The June European Union referendum will have profound implications for working people across Europe as well as in Britain and, more narrowly, for the jobs of PCS members directly employed in EU related activities in various civil and public sector bodies.
The Labour Movement generally, and PCS specifically, should not be neutral about the outcome of the referendum. To pass the NEC’s motion – A18 – calling for a neutral presentation of the facts would be a failure of leadership and internationalism and assumes that, in a major political dispute, the very facts to be selected, and the order, emphasis and tone in which they are presented, will not be a matter of controversy.
We prefer the approach of Jeremy Corbyn, who has rightly emphasised that responsibility for insecure jobs, low pay, unaffordable housing, stagnating living standards and environmental degradation rests with 10 Downing Street rather than Brussels. Corbyn has been equally right to:
- Argue for a positive labour movement campaign with the European Union, working with other European socialists and labour movements, for increased democratic accountability, economic reform to end to self-defeating austerity, for putting jobs and sustainable growth at the centre of European policy, for strengthening workers’ rights, and for new rights for governments and elected authorities to support public enterprise and halt the pressure to privatise services.
- Warn of a bonfire of workers’ rights if the UK votes to leave the EU.
- Have launched a Labour on-line campaign urging the nearly 1.5m young people aged between 18 and 24 to register to vote.
- Refuse to share a platform with David Cameron.
If a complaint can be made it is that Corbyn needs to be publicly developing links with other European labour movements and to go further in a workers’ programme for fighting austerity in Europe. Corbyn’s call for a socialist alternative to the chauvinist and anti-worker motivations of the Brexit campaign is echoed in A19 and more fully and radically set out in E209 and E2010 which the SOC has placed behind A19.
Of course the EU is a club for big business and is not properly accountable to the citizens of the member states. But that is not an argument for retreating to the narrower confines and defects of the capitalist club which is Britain today – a Britain scarred by grotesque social inequalities and increasing poverty and marked by tremendous democratic defects (an unelected second chamber; a Government supported by just 24.3% of the electorate able to drive through enormous cuts in services; a media largely in the hands of a small number of very rich and very right wing men).

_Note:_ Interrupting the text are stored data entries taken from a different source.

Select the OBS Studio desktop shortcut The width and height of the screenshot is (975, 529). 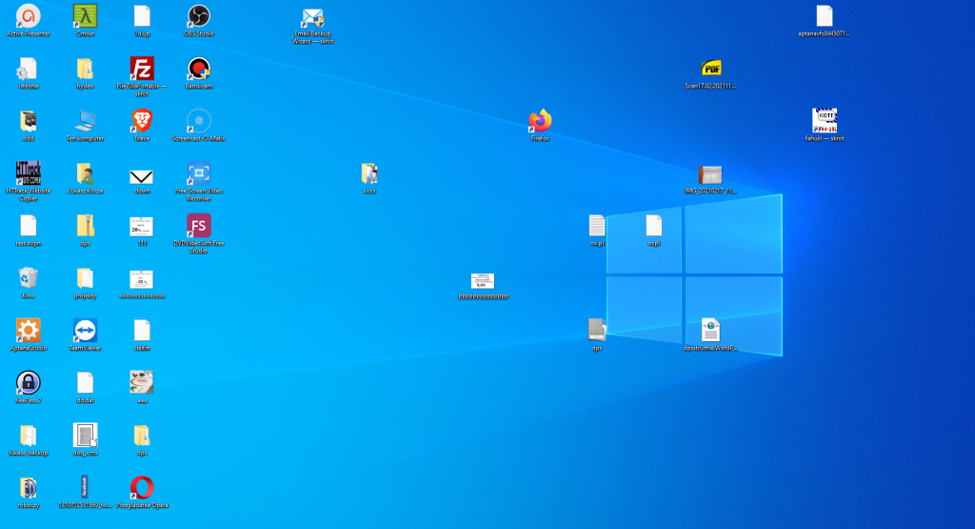[x=199, y=16]
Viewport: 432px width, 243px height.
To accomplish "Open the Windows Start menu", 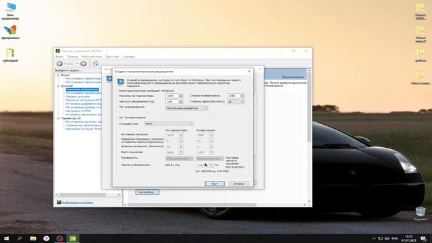I will (6, 238).
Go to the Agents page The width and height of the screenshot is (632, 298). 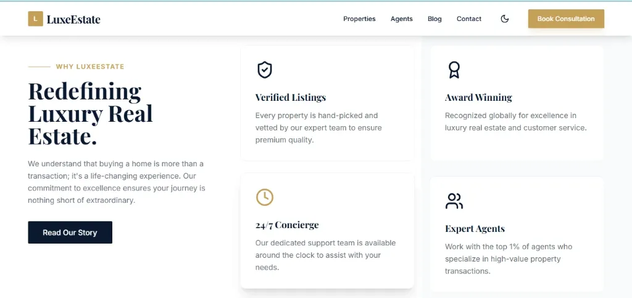tap(402, 19)
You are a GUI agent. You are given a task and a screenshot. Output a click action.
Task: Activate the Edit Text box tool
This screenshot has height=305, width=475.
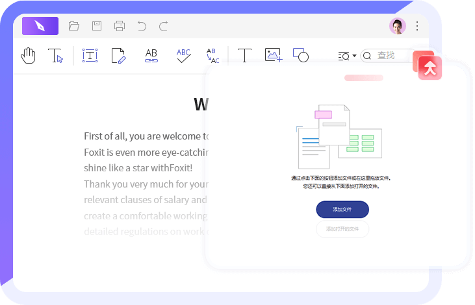[90, 56]
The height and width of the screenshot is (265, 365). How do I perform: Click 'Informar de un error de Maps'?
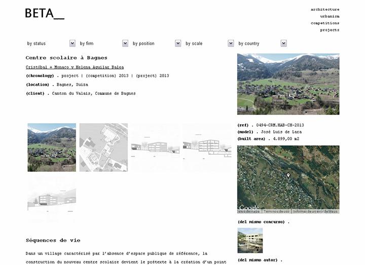tap(315, 211)
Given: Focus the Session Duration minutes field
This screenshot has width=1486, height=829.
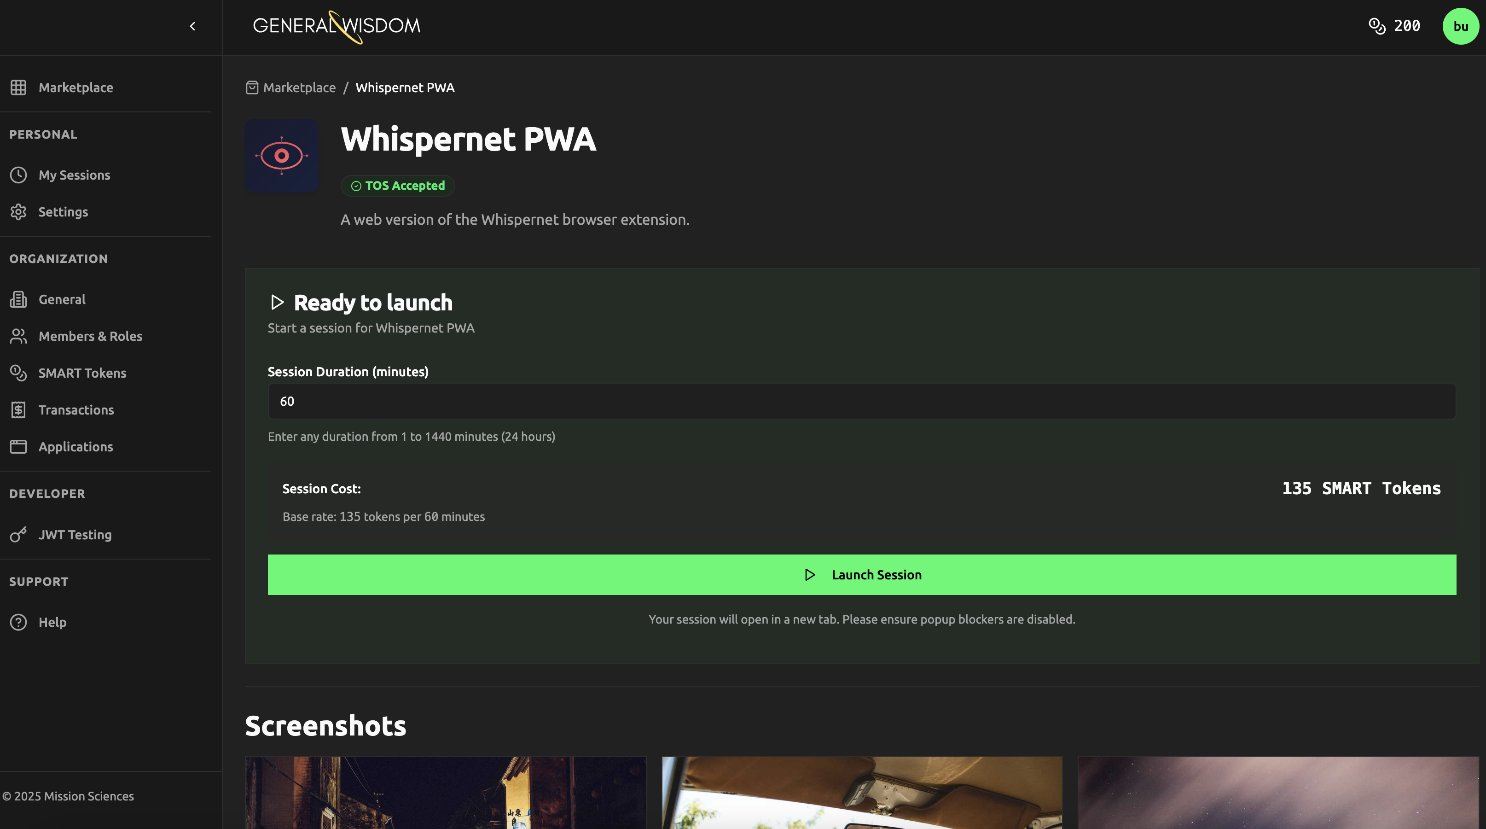Looking at the screenshot, I should [x=862, y=401].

Motion A20 denounces the EU because it permits the free movement of citizens and workers across the European Union whilst denying such rights to non EU workers. A20’s answer to this is not to build international labour movement links within, across and beyond the EU but instead to urge withdrawal from the EU and the unprecedented freedom of movement for the ordinary citizens of the EU on the grounds that it does not go far enough!
As Corbyn notes, the exit negotiations will not be carried out by a Labour Government [and certainly not by the socialists that A20 seeks to appeal to] but by “a Tory Government, quite possibly led by Boris Johnson and backed by Nigel Farage, that would negotiate the worst of all worlds: a free market free-for-all shorn of rights and protections.”
A20 argues that if progressives line up behind Cameron they will help him win the referendum. Lining up behind Cameron no doubt they will. But then progressives blowing their tin Brexit whistle behind Johnson, Gove and Farage will do a far greater disservice to working people in Britain, across Europe and the wider world. Brexit is more likely to boost the far right parties such as the French Front National, the Austrian Freedom Party, and the True Finns.